« Après deux ans, tout le monde est impatient de payer 5 euros la bière tiède des festivals »

Jana Antonisen18 juin 202203:00

Lorsque les clubs ont rouvert ce printemps, je me suis retrouvé à Berlin lors d’un festival impromptu pour les Gen Zers qui avaient consommé trop de contenu « #rave » sur TikTok pendant les confinements. Malgré leurs collants résille, leurs chaussures à plateforme et leurs lunettes de soleil Matrix, tout semblait un peu forcé. Peut-être qu’ils avaient oublié de faire la fête, ou peut-être qu’ils n’avaient tout simplement jamais connu d’analogue de club.

Lorsque la DJ a échangé sa techno douze sur douze contre, certes, une transe assez décente, la capsule temporelle était complète. Toutes les personnes présentes sont nées trop tard pour avoir vécu consciemment les beaux jours de cette musique, les années 90 légendaires. Mais cela n’a empêché personne de prétendre que nous étions dans une rave anarchiste dans le Berlin brut d’il y a vingt-cinq ans, au lieu d’être dans une cabane souterraine autoproclamée qui récolte 27,5 euros d’entrée. Au final, il ne nous reste plus, à nous qui devions devenir majeurs dans le nouveau millénaire, pour chasser ce sentiment sans vie de crise permanente, ne serait-ce que pour une nuit, une chanson, que la simulation la plus soignée d’une vie moins chargée. passé.

Sauf que cette fois, je n’ai pas été en mesure de l’accepter. La guerre avait éclaté en Ukraine une semaine plus tôt et, d’une manière ou d’une autre, ces mélodies de transe euphoriques et mélancoliques me le rappelaient constamment.
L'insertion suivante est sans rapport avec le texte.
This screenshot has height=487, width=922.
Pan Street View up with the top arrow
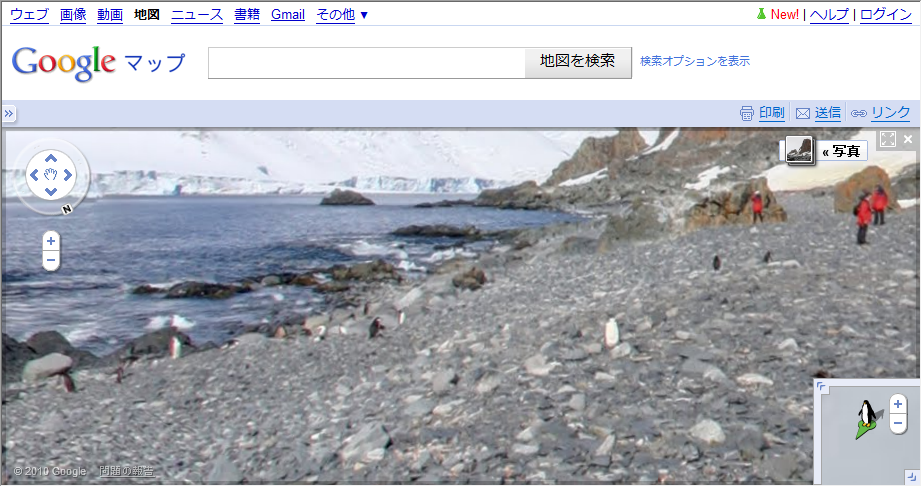[51, 158]
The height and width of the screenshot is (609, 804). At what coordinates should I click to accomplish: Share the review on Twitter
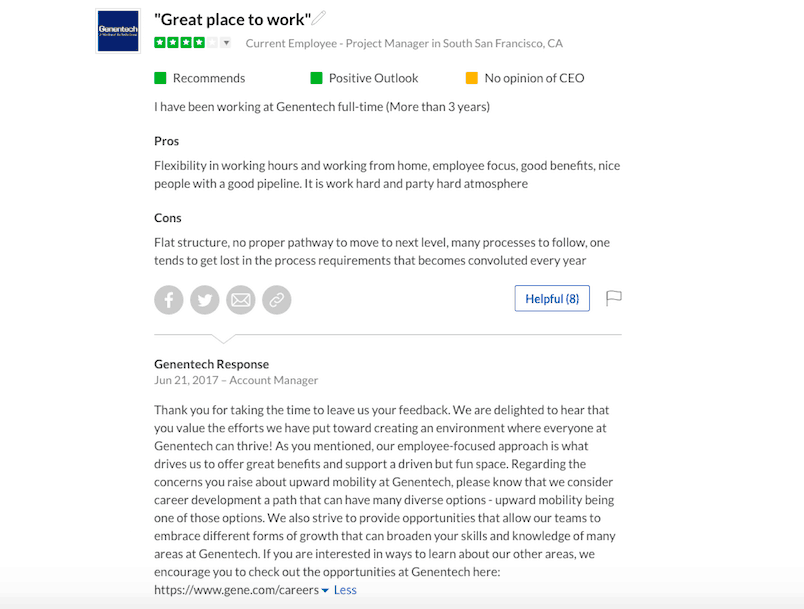204,299
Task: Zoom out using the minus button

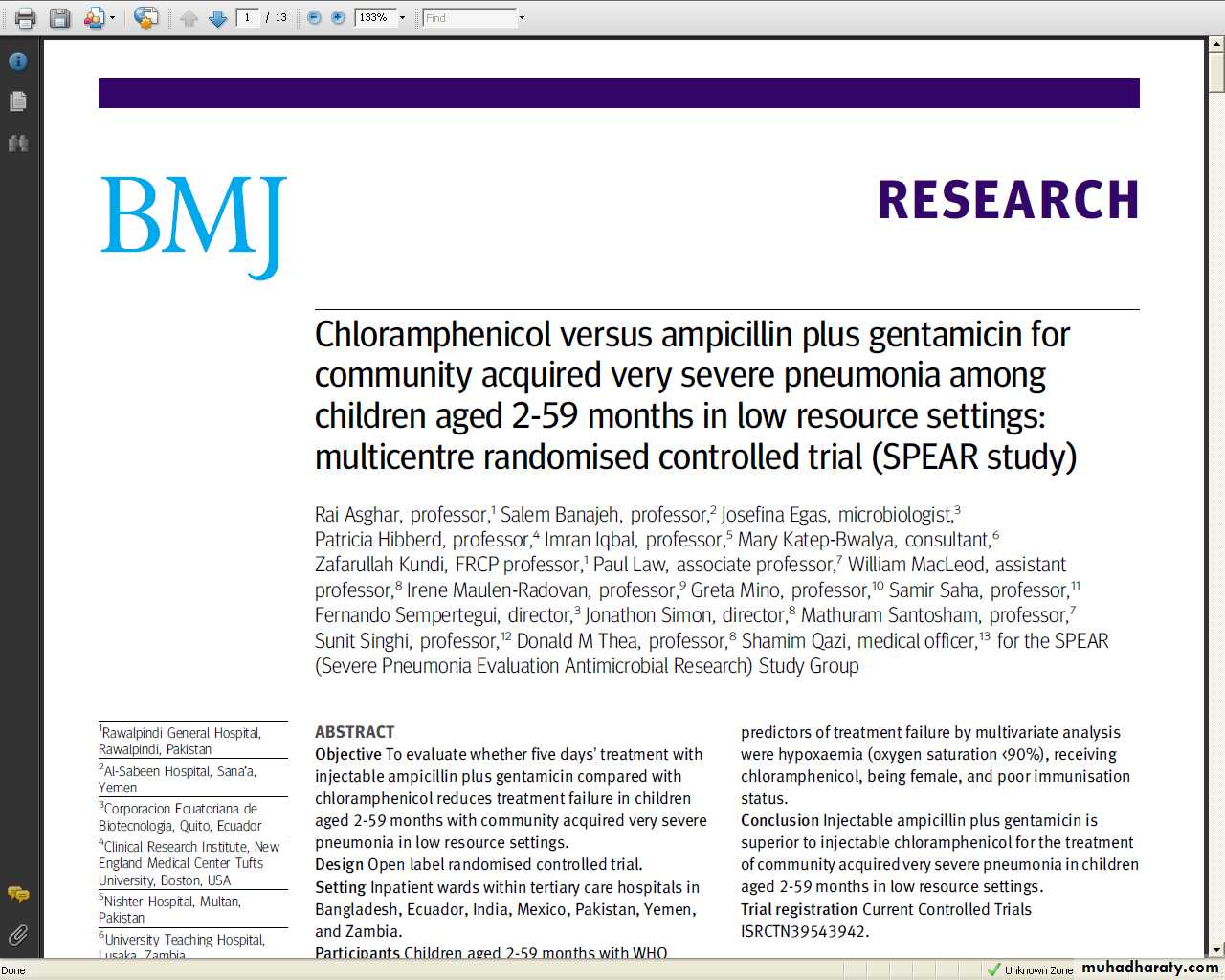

Maintenant, vous ne pouvez pas vous attendre à ce qu’un homme ne fasse pas la fête tant que d’autres de son espèce sont massacrés ailleurs, alors il ne pourrait jamais y avoir de danse. La fête, avec l’ivresse qui l’accompagne, remplit également une importante fonction sociale. Faire la fête casse la routine, brise pour un temps les codes sociaux habituels, favorise le sens de la communauté. Cela peut être un moment bénéfique de régénération.

Mais la fête originale où un groupe était célébré a été pervertie en une fin en soi, un besoin individuel, m’a dit un jour le sociologue culturel Walter Weyns pour un article sur les fêtes de confinement. « Dans notre société de consommation, où le travail se poursuit 24 heures sur 24, il y a aussi la possibilité permanente de tout lâcher dans une ivresse festive. En conséquence, nous vivons dans un état permanent de fête factice.

La festivalisation de notre société dure depuis un certain temps, mais cet été promet d’être l’été de festivals le plus chargé et le plus cher de tous les temps. Comme si nous n’avions pas déjà assez de festivals, en ces temps d’inflation sans précédent, il pleut soudain de nouvelles expériences et des week-ends supplémentaires.

La plupart d’entre eux sont déjà épuisés. Après deux ans d’annulations, tout le monde est impatient de payer 5 euros pour une bière tiède, d’avoir un vomi de pichet tout sauf étanche et insonorisé et de souffrir du stress du choix et des occasions manquées. Des choses que j’aimais aussi quand j’étais adolescente, mais pour lesquelles je rends grâce maintenant.

J’aime les fêtes, pas les festivals. Je pense que les deux devraient rester loin l’un de l’autre. Il est assez difficile d’oublier le présent avec tous ces food trucks et boutiques de souvenirs qui vous entourent.